**INSTRUCTIONS TO FOLLOW**
Return every line of the entries below as a JSON array of strings, one string per line, with blank lines omitted.

**DATA RECORDS**
[Start]

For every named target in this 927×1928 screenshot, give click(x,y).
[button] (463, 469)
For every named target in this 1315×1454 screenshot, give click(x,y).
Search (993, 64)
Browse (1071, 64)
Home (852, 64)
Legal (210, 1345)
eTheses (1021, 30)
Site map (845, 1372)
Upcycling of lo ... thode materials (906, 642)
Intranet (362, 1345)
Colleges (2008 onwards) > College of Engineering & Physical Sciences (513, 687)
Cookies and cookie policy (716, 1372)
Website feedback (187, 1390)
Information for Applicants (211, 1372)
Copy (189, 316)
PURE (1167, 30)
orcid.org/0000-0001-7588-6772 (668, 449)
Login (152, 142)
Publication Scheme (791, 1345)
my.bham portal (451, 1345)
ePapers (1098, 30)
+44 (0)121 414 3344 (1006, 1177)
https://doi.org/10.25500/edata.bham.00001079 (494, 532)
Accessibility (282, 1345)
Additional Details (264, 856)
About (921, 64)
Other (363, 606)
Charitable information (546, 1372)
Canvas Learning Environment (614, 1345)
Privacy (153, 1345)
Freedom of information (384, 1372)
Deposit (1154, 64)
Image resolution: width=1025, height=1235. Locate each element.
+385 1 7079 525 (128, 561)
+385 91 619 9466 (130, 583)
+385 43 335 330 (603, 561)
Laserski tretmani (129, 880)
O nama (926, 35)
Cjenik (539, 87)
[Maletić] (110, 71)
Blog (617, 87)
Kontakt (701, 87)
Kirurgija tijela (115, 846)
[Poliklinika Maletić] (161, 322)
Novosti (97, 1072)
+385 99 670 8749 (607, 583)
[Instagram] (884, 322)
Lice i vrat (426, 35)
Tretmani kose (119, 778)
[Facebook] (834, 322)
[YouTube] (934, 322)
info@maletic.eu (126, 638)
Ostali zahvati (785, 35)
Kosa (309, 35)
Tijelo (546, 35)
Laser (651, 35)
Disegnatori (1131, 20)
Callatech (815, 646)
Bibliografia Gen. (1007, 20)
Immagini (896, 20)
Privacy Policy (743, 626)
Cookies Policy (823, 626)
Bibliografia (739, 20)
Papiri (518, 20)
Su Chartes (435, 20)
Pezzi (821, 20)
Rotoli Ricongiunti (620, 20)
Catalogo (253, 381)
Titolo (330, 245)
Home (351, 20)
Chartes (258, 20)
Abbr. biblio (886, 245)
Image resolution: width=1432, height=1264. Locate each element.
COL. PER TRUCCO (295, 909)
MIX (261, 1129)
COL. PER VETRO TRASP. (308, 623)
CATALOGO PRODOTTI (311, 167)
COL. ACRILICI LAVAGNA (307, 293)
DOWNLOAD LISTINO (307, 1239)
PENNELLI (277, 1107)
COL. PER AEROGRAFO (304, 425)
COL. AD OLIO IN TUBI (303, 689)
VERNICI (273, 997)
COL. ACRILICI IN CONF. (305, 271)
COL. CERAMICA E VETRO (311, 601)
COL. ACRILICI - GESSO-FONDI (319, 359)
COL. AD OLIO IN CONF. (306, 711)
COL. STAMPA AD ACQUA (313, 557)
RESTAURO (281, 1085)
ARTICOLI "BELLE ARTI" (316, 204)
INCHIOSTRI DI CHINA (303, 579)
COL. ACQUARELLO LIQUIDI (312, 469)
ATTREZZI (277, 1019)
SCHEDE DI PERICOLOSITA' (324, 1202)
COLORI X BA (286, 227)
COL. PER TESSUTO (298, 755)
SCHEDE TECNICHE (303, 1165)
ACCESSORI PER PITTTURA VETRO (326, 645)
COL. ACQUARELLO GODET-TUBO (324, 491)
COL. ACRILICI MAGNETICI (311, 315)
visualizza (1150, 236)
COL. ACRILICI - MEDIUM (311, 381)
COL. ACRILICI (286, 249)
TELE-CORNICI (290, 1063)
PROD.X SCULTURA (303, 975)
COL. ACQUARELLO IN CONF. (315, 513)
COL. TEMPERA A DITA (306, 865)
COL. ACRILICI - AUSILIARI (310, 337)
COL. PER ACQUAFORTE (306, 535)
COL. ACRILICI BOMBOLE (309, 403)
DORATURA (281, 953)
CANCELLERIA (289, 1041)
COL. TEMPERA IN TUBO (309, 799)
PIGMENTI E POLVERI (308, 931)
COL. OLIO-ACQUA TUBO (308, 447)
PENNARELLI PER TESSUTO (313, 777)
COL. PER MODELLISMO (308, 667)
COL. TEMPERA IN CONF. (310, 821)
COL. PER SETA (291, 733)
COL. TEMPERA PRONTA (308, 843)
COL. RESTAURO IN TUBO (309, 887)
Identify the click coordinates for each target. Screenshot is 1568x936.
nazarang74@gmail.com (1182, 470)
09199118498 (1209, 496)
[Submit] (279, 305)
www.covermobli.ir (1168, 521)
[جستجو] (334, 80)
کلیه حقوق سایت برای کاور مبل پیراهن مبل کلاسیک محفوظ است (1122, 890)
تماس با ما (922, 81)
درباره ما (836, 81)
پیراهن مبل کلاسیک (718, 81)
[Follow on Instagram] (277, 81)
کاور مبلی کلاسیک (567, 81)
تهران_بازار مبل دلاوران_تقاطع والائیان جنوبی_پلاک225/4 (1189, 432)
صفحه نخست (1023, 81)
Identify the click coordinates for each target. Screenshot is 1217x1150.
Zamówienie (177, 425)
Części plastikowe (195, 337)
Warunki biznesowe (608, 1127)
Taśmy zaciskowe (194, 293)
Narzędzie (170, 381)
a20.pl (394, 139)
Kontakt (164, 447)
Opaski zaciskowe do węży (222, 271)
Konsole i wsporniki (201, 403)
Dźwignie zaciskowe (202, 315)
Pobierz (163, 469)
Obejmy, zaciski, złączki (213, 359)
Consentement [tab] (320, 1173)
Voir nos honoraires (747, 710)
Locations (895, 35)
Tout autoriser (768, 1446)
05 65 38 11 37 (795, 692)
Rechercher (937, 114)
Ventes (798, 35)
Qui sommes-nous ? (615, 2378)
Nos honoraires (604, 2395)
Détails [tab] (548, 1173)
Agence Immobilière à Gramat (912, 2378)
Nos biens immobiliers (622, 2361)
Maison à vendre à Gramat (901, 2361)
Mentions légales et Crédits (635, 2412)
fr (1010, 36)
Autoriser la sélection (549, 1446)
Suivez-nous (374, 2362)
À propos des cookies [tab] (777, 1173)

[End]

**RESULT BELOW**
[
  "For every named target in this 927×1928 screenshot, give click(x,y).",
  "[button] (463, 469)",
  "For every named target in this 1315×1454 screenshot, give click(x,y).",
  "Search (993, 64)",
  "Browse (1071, 64)",
  "Home (852, 64)",
  "Legal (210, 1345)",
  "eTheses (1021, 30)",
  "Site map (845, 1372)",
  "Upcycling of lo ... thode materials (906, 642)",
  "Intranet (362, 1345)",
  "Colleges (2008 onwards) > College of Engineering & Physical Sciences (513, 687)",
  "Cookies and cookie policy (716, 1372)",
  "Website feedback (187, 1390)",
  "Information for Applicants (211, 1372)",
  "Copy (189, 316)",
  "PURE (1167, 30)",
  "orcid.org/0000-0001-7588-6772 (668, 449)",
  "Login (152, 142)",
  "Publication Scheme (791, 1345)",
  "my.bham portal (451, 1345)",
  "ePapers (1098, 30)",
  "+44 (0)121 414 3344 (1006, 1177)",
  "https://doi.org/10.25500/edata.bham.00001079 (494, 532)",
  "Accessibility (282, 1345)",
  "Additional Details (264, 856)",
  "About (921, 64)",
  "Other (363, 606)",
  "Charitable information (546, 1372)",
  "Canvas Learning Environment (614, 1345)",
  "Privacy (153, 1345)",
  "Freedom of information (384, 1372)",
  "Deposit (1154, 64)",
  "Image resolution: width=1025, height=1235. Locate each element.",
  "+385 1 7079 525 (128, 561)",
  "+385 91 619 9466 (130, 583)",
  "+385 43 335 330 (603, 561)",
  "Laserski tretmani (129, 880)",
  "O nama (926, 35)",
  "Cjenik (539, 87)",
  "[Maletić] (110, 71)",
  "Blog (617, 87)",
  "Kontakt (701, 87)",
  "Kirurgija tijela (115, 846)",
  "[Poliklinika Maletić] (161, 322)",
  "Novosti (97, 1072)",
  "+385 99 670 8749 (607, 583)",
  "[Instagram] (884, 322)",
  "Lice i vrat (426, 35)",
  "Tretmani kose (119, 778)",
  "[Facebook] (834, 322)",
  "[YouTube] (934, 322)",
  "info@maletic.eu (126, 638)",
  "Ostali zahvati (785, 35)",
  "Kosa (309, 35)",
  "Tijelo (546, 35)",
  "Laser (651, 35)",
  "Disegnatori (1131, 20)",
  "Callatech (815, 646)",
  "Bibliografia Gen. (1007, 20)",
  "Immagini (896, 20)",
  "Privacy Policy (743, 626)",
  "Cookies Policy (823, 626)",
  "Bibliografia (739, 20)",
  "Papiri (518, 20)",
  "Su Chartes (435, 20)",
  "Pezzi (821, 20)",
  "Rotoli Ricongiunti (620, 20)",
  "Catalogo (253, 381)",
  "Titolo (330, 245)",
  "Home (351, 20)",
  "Chartes (258, 20)",
  "Abbr. biblio (886, 245)",
  "Image resolution: width=1432, height=1264. Locate each element.",
  "COL. PER TRUCCO (295, 909)",
  "MIX (261, 1129)",
  "COL. PER VETRO TRASP. (308, 623)",
  "CATALOGO PRODOTTI (311, 167)",
  "COL. ACRILICI LAVAGNA (307, 293)",
  "DOWNLOAD LISTINO (307, 1239)",
  "PENNELLI (277, 1107)",
  "COL. PER AEROGRAFO (304, 425)",
  "COL. AD OLIO IN TUBI (303, 689)",
  "VERNICI (273, 997)",
  "COL. ACRILICI IN CONF. (305, 271)",
  "COL. CERAMICA E VETRO (311, 601)",
  "COL. ACRILICI - GESSO-FONDI (319, 359)",
  "COL. AD OLIO IN CONF. (306, 711)",
  "COL. STAMPA AD ACQUA (313, 557)",
  "RESTAURO (281, 1085)",
  "ARTICOLI \"BELLE ARTI\" (316, 204)",
  "INCHIOSTRI DI CHINA (303, 579)",
  "COL. ACQUARELLO LIQUIDI (312, 469)",
  "ATTREZZI (277, 1019)",
  "SCHEDE DI PERICOLOSITA' (324, 1202)",
  "COLORI X BA (286, 227)",
  "COL. PER TESSUTO (298, 755)",
  "SCHEDE TECNICHE (303, 1165)",
  "ACCESSORI PER PITTTURA VETRO (326, 645)",
  "COL. ACQUARELLO GODET-TUBO (324, 491)",
  "COL. ACRILICI MAGNETICI (311, 315)",
  "visualizza (1150, 236)",
  "COL. ACRILICI - MEDIUM (311, 381)",
  "COL. ACRILICI (286, 249)",
  "TELE-CORNICI (290, 1063)",
  "PROD.X SCULTURA (303, 975)",
  "COL. ACQUARELLO IN CONF. (315, 513)",
  "COL. TEMPERA A DITA (306, 865)",
  "COL. ACRILICI - AUSILIARI (310, 337)",
  "COL. PER ACQUAFORTE (306, 535)",
  "COL. ACRILICI BOMBOLE (309, 403)",
  "DORATURA (281, 953)",
  "CANCELLERIA (289, 1041)",
  "COL. TEMPERA IN TUBO (309, 799)",
  "PIGMENTI E POLVERI (308, 931)",
  "COL. OLIO-ACQUA TUBO (308, 447)",
  "PENNARELLI PER TESSUTO (313, 777)",
  "COL. PER MODELLISMO (308, 667)",
  "COL. TEMPERA IN CONF. (310, 821)",
  "COL. PER SETA (291, 733)",
  "COL. TEMPERA PRONTA (308, 843)",
  "COL. RESTAURO IN TUBO (309, 887)",
  "Identify the click coordinates for each target. Screenshot is 1568x936.",
  "nazarang74@gmail.com (1182, 470)",
  "09199118498 (1209, 496)",
  "[Submit] (279, 305)",
  "www.covermobli.ir (1168, 521)",
  "[جستجو] (334, 80)",
  "کلیه حقوق سایت برای کاور مبل پیراهن مبل کلاسیک محفوظ است (1122, 890)",
  "تماس با ما (922, 81)",
  "درباره ما (836, 81)",
  "پیراهن مبل کلاسیک (718, 81)",
  "[Follow on Instagram] (277, 81)",
  "کاور مبلی کلاسیک (567, 81)",
  "تهران_بازار مبل دلاوران_تقاطع والائیان جنوبی_پلاک225/4 (1189, 432)",
  "صفحه نخست (1023, 81)",
  "Identify the click coordinates for each target. Screenshot is 1217x1150.",
  "Zamówienie (177, 425)",
  "Części plastikowe (195, 337)",
  "Warunki biznesowe (608, 1127)",
  "Taśmy zaciskowe (194, 293)",
  "Narzędzie (170, 381)",
  "a20.pl (394, 139)",
  "Kontakt (164, 447)",
  "Opaski zaciskowe do węży (222, 271)",
  "Konsole i wsporniki (201, 403)",
  "Dźwignie zaciskowe (202, 315)",
  "Pobierz (163, 469)",
  "Obejmy, zaciski, złączki (213, 359)",
  "Consentement [tab] (320, 1173)",
  "Voir nos honoraires (747, 710)",
  "Locations (895, 35)",
  "Tout autoriser (768, 1446)",
  "05 65 38 11 37 (795, 692)",
  "Rechercher (937, 114)",
  "Ventes (798, 35)",
  "Qui sommes-nous ? (615, 2378)",
  "Nos honoraires (604, 2395)",
  "Détails [tab] (548, 1173)",
  "Agence Immobilière à Gramat (912, 2378)",
  "Nos biens immobiliers (622, 2361)",
  "Maison à vendre à Gramat (901, 2361)",
  "Mentions légales et Crédits (635, 2412)",
  "fr (1010, 36)",
  "Autoriser la sélection (549, 1446)",
  "Suivez-nous (374, 2362)",
  "À propos des cookies [tab] (777, 1173)"
]